Made it out Saturday morning. Left Emerald Coast Marine at 5 am. Goal was daytime sword and maybe deep dropping so didn't stop for any bait. Nice ride out able to run about 25 knots for the 60 mile trip to the Spur. No current but setup a drift not too far away from a sportfisher out there doing the same thing I guess. Started first drift in about 1525-1550' not much current with the wind no moving us too much either. Nothing really doing on that bait and on retrieve we had a slight tangle with a little action on the bait that we must have missed. Next bait goes don in the 1560-1600' range pretty quickly it's acting a little weird not sure if it's bite or not but we drop it down pull it up a couple times. I think something is wrong so we start bringing it up to check and make sure we aren't tangled again (this is my second time doing this and first time on my own with my own rigged baits...) when we clear the weight it is then that we realize we have a sword on.... He plays nice and we get him in the boat pretty easily and he's 50" right at 48#caught at 10:30. Not bad for beginners luck! tried to run WNW but the seas at this time are getting pretty rough so we rad due N to about 1000' and deep dropped and caught 6 golden tiles. Great day out and yes the waves picked up to steady 2-3s and we had a rough ride in with a bill fish sticking out of the box so all was well!!

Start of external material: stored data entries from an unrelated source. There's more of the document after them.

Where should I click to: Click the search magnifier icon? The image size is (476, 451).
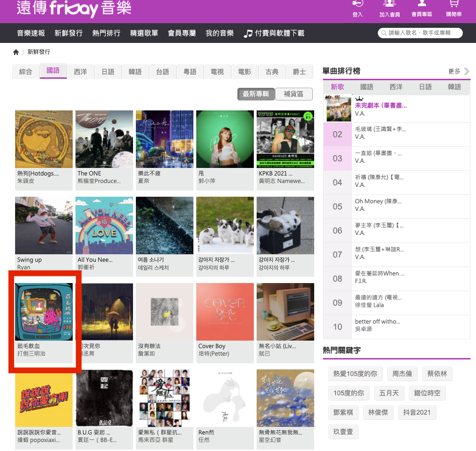(384, 33)
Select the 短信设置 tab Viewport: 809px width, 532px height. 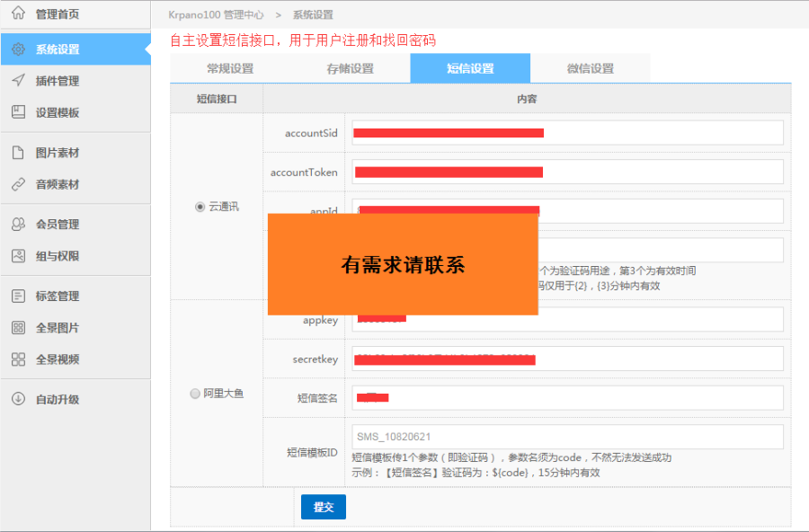[x=470, y=67]
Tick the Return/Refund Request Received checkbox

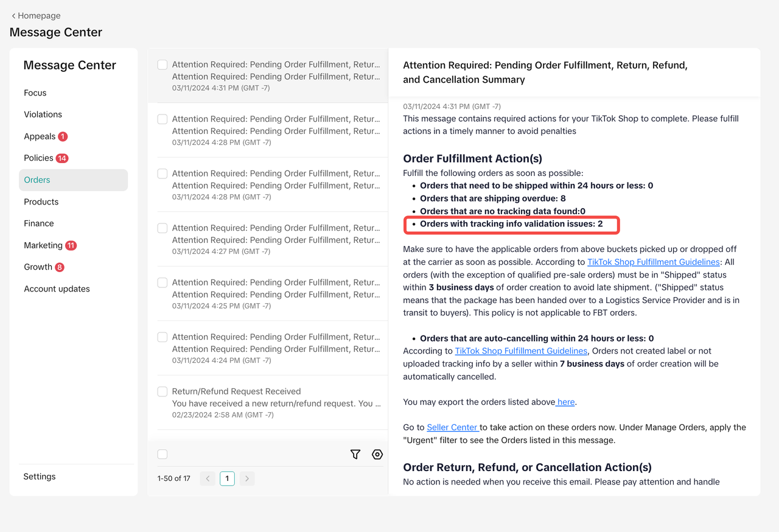point(162,391)
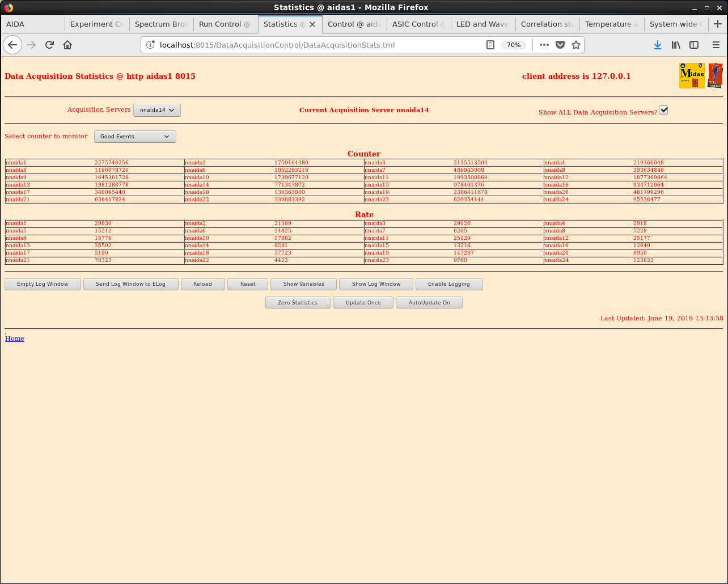The width and height of the screenshot is (728, 584).
Task: Bookmark this page with the star icon
Action: (x=576, y=45)
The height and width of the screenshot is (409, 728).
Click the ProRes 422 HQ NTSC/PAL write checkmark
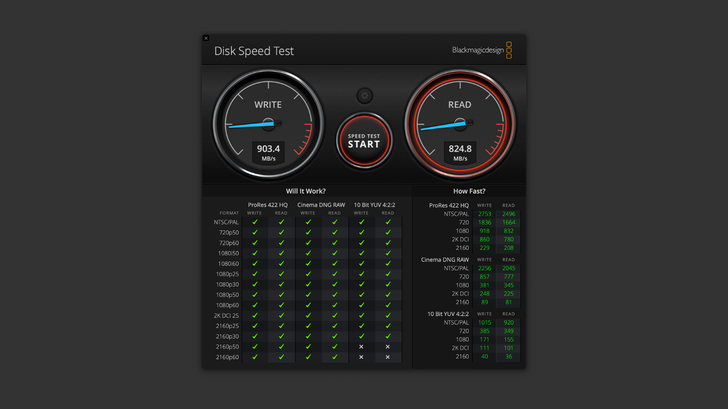pyautogui.click(x=255, y=222)
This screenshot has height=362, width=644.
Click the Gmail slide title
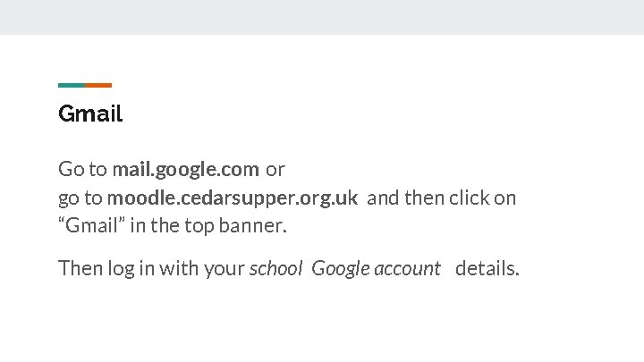(90, 114)
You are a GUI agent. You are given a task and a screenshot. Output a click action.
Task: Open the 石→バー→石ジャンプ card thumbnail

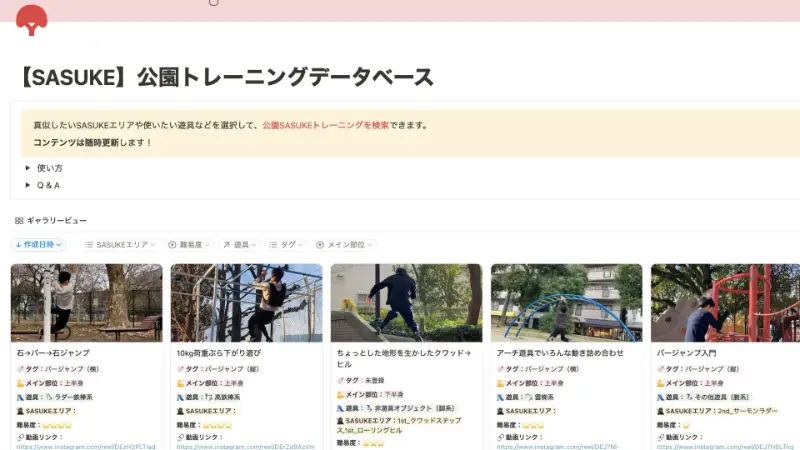pyautogui.click(x=86, y=302)
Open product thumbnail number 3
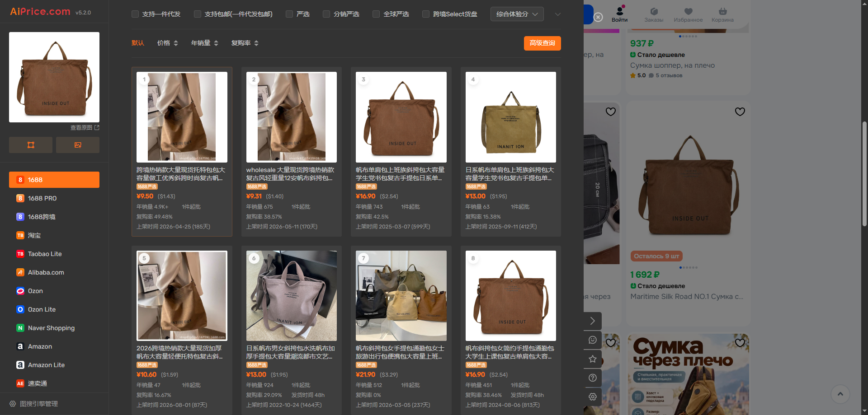Screen dimensions: 868x415 point(401,117)
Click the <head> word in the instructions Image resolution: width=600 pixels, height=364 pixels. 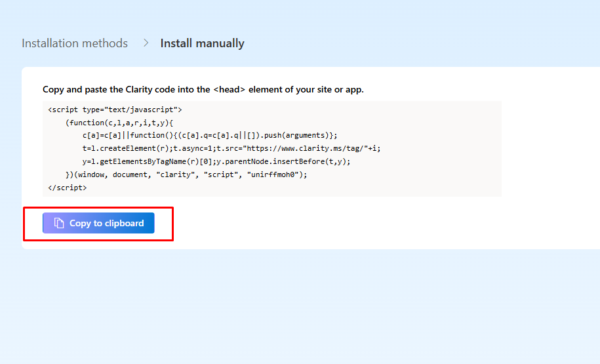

Thanks for everyone on here for a few pointers!!!


----------



## fishsticker (Jan 11, 2009)

Congrats, wanted to go do the same but decided against it with the way the wind was behaving all week.


----------



## Durkee (Sep 21, 2015)

Nice work congrats on the sword. Good report..!


----------



## Solace (Apr 23, 2009)

Nice haul. We had no luck trolling the Edge for wahoo. And yes nasty wind and seas on the long ride home.


----------



## hjorgan (Sep 30, 2007)

Good job on the sail and tiles. Good eats! Mind sharing your baits and setup?


----------



## bigtallluke (Jul 14, 2012)

Nice work man! I got out to the spur late on Sunday around 2:00 and made a deep drop on that area NW of you in 1150’ of water. Got two bites but I couldn’t get tight. It was my first attempt at day timing but I was pleased with how everything worked out except for I wanted to get the rod loaded up bad!! I’m on a mission to figure it out. Stoked that you got one!! Nice job! If you ever need someone to jump on and help out then let me know. Finding a crew can be tough sometimes


----------



## how2fish (Jan 21, 2008)

Congrats on the sword !


----------



## rustybucket (Aug 18, 2011)

Congrats! We hope to join the sword crowd this summer! Thanks for the report!


----------